En el tercer libro del Cuarteto, Dimitri Shostakóvich trata de superar el miedo a Stalin y refleja en su Séptima Sinfonía el bombardeo de Leningrado. Arnold Shönberg, (protagonista del cuarto tomo), pionero de la música dodecafónica, vive extrañado en Estados Unidos, como un artista total, pero tratando de recuperar su origen. Su vindicación de la música atonal es celebrada por Theodor Adorno, padre de la Escuela de Frankfurt, y su concepción del arte por el arte le encajona a un debate influyente sobre la figura del músico Adrián Leverkühn, el Doctor Faustus de Thomas Mann. La presencia de Shönberg en el campo de la pintura se convierte en determinante, después de participar en la célebre muestra Der blaue Richter (El jinete azul) junto a Paul Klee y Kandinski. La pintura acaba emparentándolo con artistas como Oskar Kokoschka, Egon Schiele o Klimt.

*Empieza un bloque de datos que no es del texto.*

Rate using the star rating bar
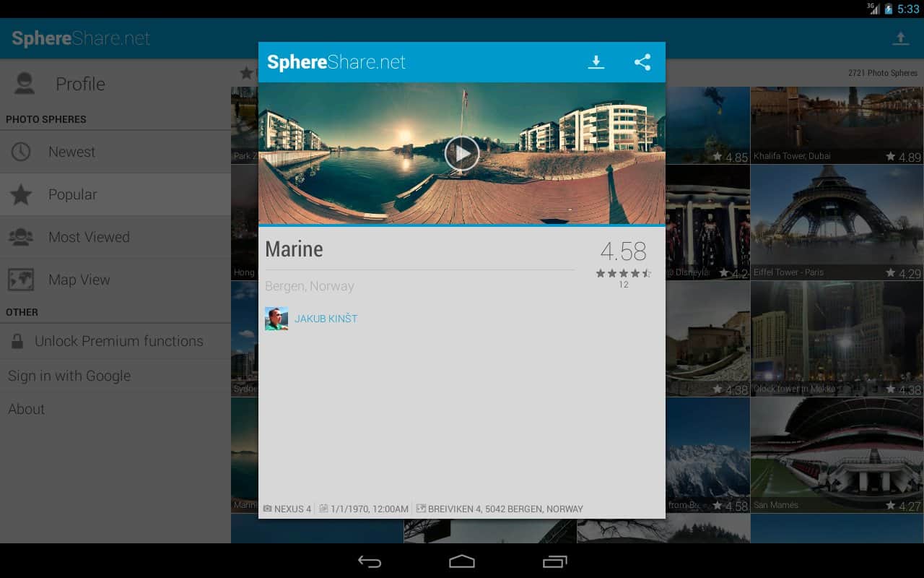The image size is (924, 578). [x=623, y=273]
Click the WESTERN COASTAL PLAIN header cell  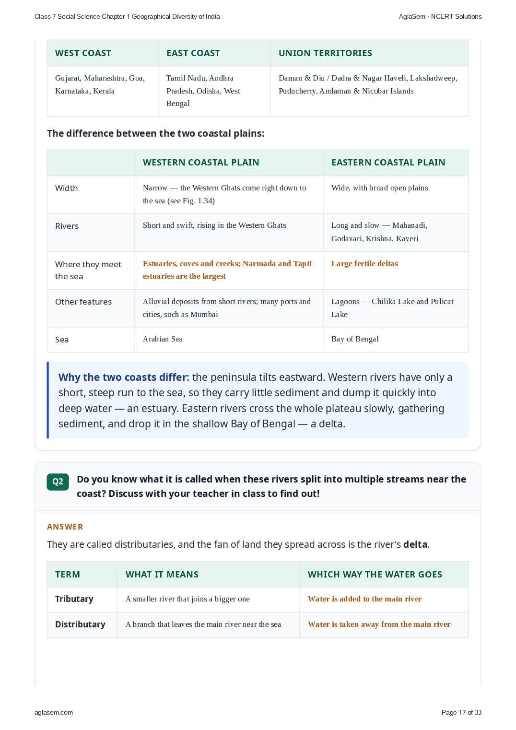click(229, 163)
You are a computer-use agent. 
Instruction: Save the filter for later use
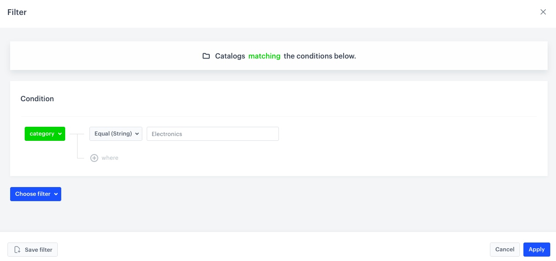point(33,250)
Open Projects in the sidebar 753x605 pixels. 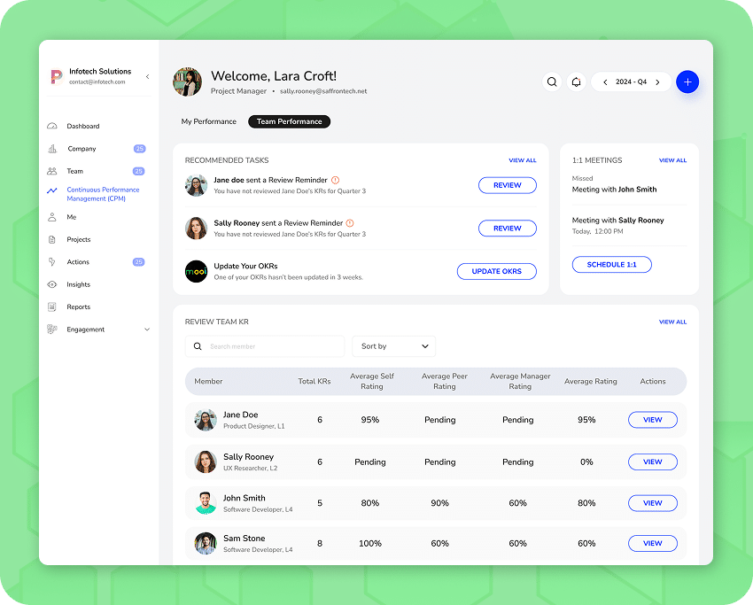[x=78, y=240]
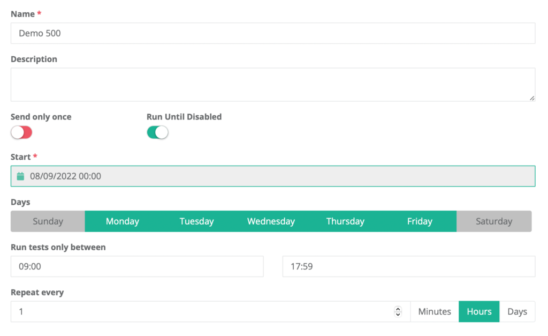Screen dimensions: 548x336
Task: Click inside the Description text area
Action: pyautogui.click(x=268, y=84)
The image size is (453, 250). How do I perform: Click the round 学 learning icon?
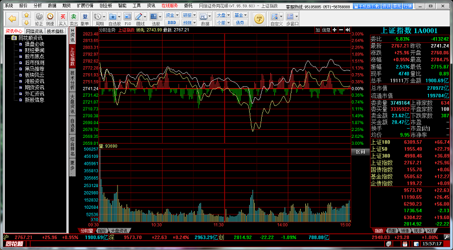pos(258,18)
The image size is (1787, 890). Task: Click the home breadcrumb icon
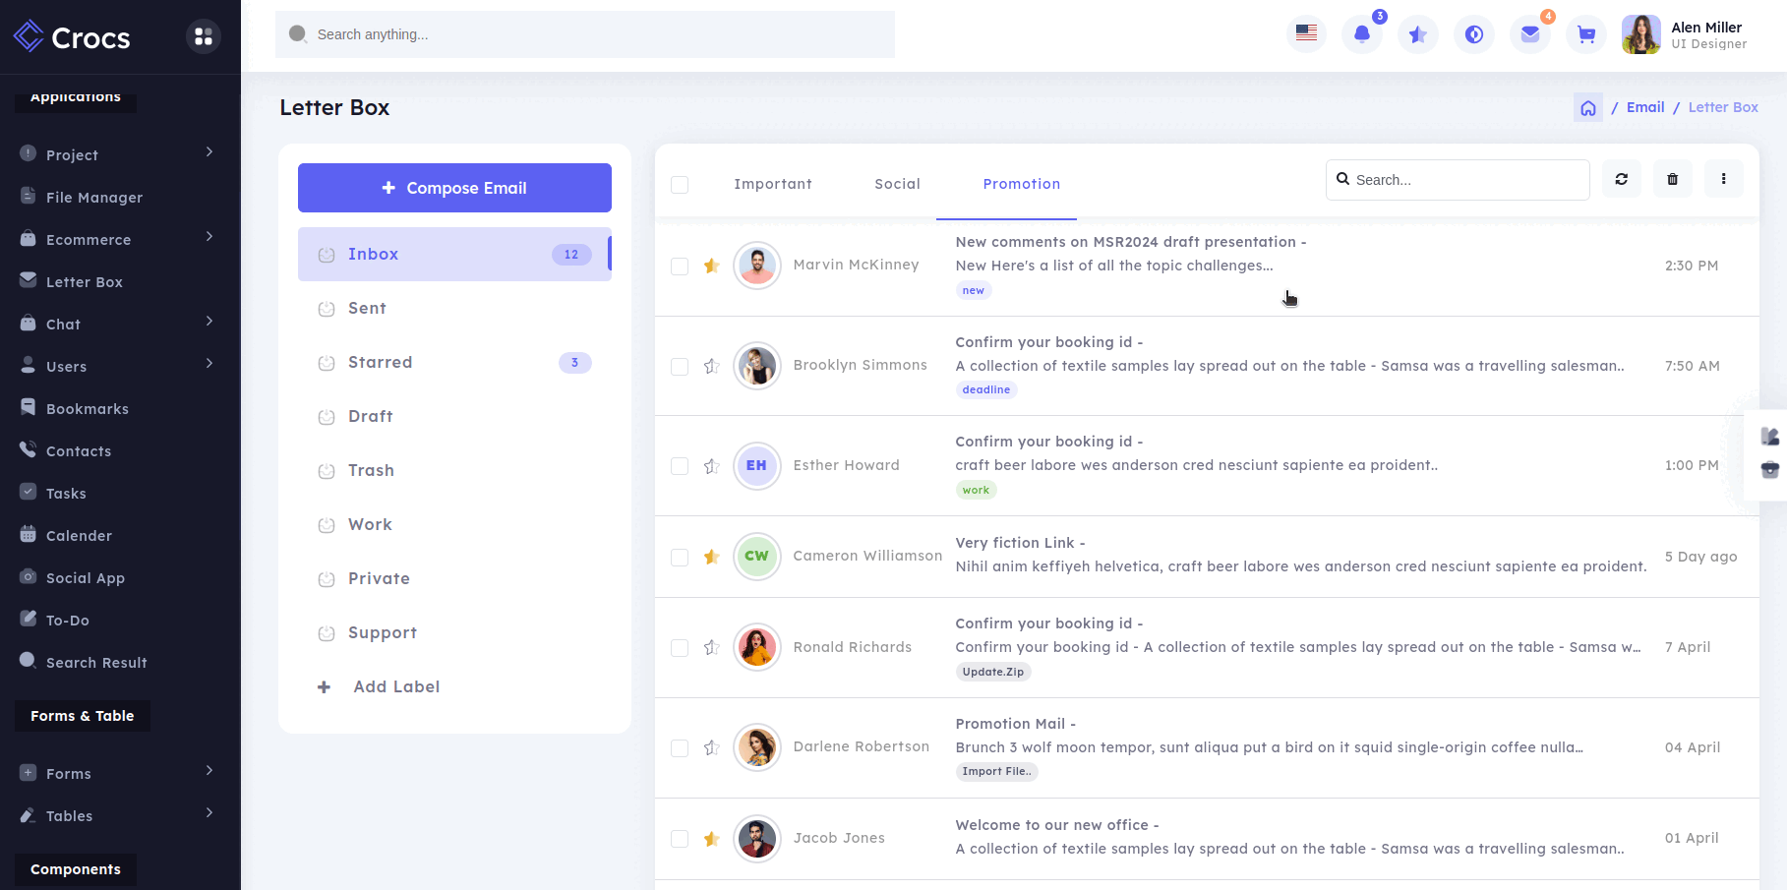(1587, 108)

Xavier Güell no reprime su adoración a Strauss. El culmen del conflicto del compositor nacido en Múnich con su mundo se concreta frente al lago Bodensee Bregenz, donde está sentado en un banco junto a Stefan Zweig. Ambos polemizan sobre la ópera La mujer silenciosa. Será el último libreto de Zweig. El escritor más leído en Alemania y Austria se sabe perseguido por el Reich, tiene planeado su exilio y trata de convencer al compositor de que todo ha terminado. Cuando se estrena la obra, el nombre del libretista ha sido retirado del reparto por orden de Gobbels. Poco después, el compositor es desalojado de su cargo al frente de la Cámara de Música alemana.
El desenlace de la aventura intelectual compartida entre Strauss y Zweig, la dupla más representativa de la cultura alemana en el siglo XX, llega en 1942, en la residencia del gobernador del Reich en Viena. La esposa del diplomático, Henriette von Schirach, trata de convencer al músico de que el arte debe supeditarse a leyes de la moral para mejorar a la humanidad. Strauss le responde: “sabe amiga mía, yo no creo que el arte tenga nada que ver con la moral; es más, ni siquiera creo que su cometido sea mejorar a las personas”. El gobernador de Viena irrumpe la conversación con voz apesadumbrada: “me acaban de informar que Stefan Zweig se ha suicidado en Petrópolis”.